The last time my dad walked out on our family, I was eight. Despite his having left numerous times before, it was still a shock. After he married my mom, I figured he´d stick around. There was lots of evidence that he wouldn´t but I was eight, and at the time didn´t recognize those signs. When he first left, I would wait. Every Friday night for three months, I would pull a kitchen chair up to the big window in the living room and wait. This drove my mom nuts, and she would ususally end up sitting in the rocking chair, wrapped up in a blanket, sobbing, begging me to just stop. By ten, she would forcefully remove from the window and send me to my room. Even then I would wait. Lying in my bed, the room dark, I would wait for the sound of my father´s boots clomping across the kitchen floor. I would wait for my door to creak open, to see the siloutte of his face in the doorway.
During this waiting I would plan what I would I do when he returned. Initally, my plan was to run into his arms and sit on his lap. I would snuggle against him smelling his sweat and the oil from the chiansaws he ran all day.
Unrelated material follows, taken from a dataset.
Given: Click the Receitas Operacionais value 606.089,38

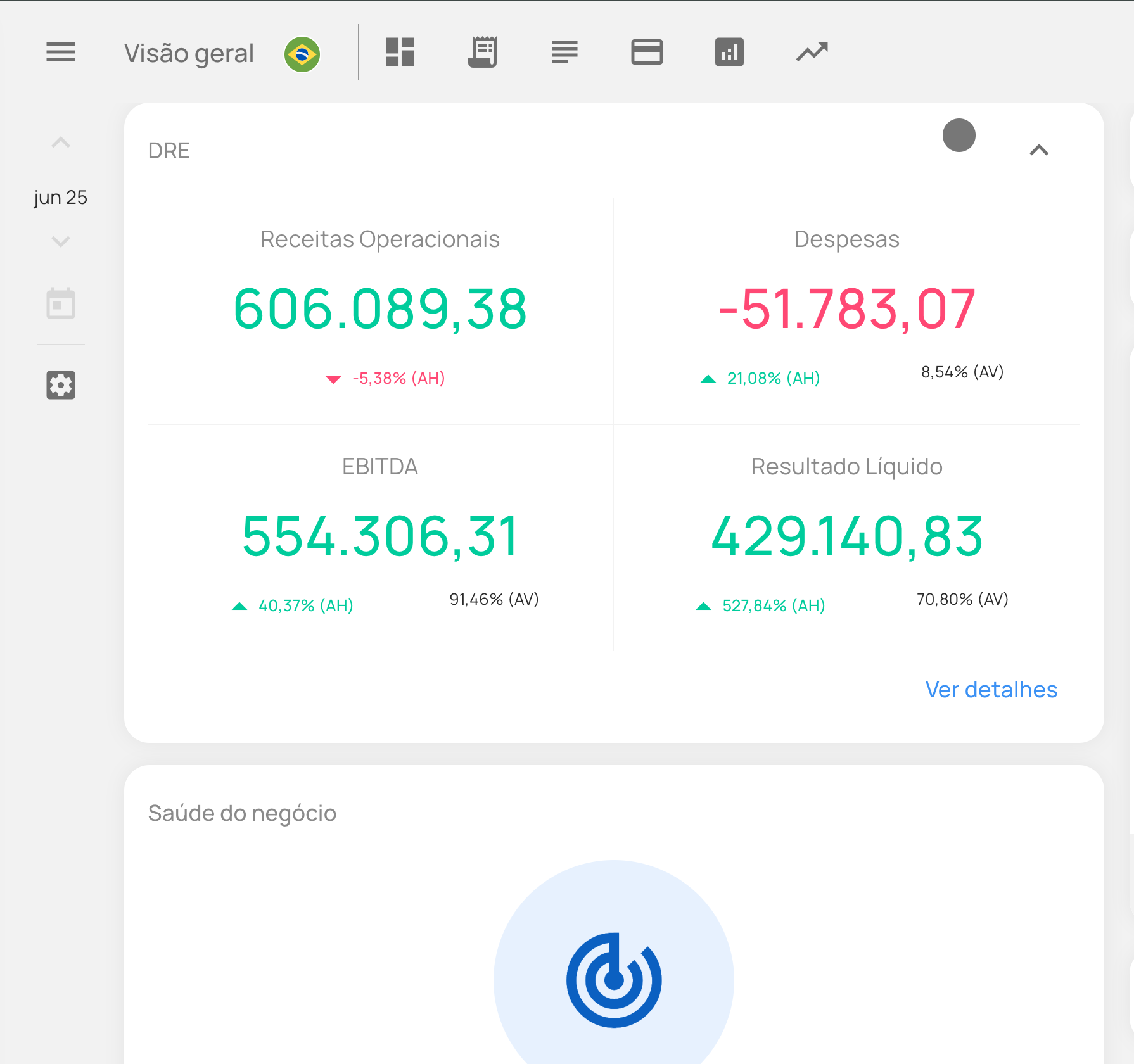Looking at the screenshot, I should point(380,309).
He would smooth down my hair and call me "Pumpkin". But as the weeks turned into months, my fantasies began to reflect my anger. My plans shifted. I would refuse him love. I would yell insults at hin. How dare he abandoned me to this world of despair? I would make him realize how much he needed my love.
Eventually I stopped waiting.
In June, about six months after he left, I learned that I had recieved a scholarship to attend a Girl Scout camp. I was very excited as I had never been to a summer camp. Girl Scouts was new to me, and through it I had a made a few friends. This camp gave us some bonding time as we made lists plotting what we would bring for clothes to what we would do each day. My friend, Cindy, loaned me clothes and my grandmother promised me suitcase (I sometimes think the only suitcase in the family as everyone used it for the rare trips we took). Thoughts of the camp crowded out thoughts of my father but sometimes late at night I felt a familiar longing to hear his boots against the floor.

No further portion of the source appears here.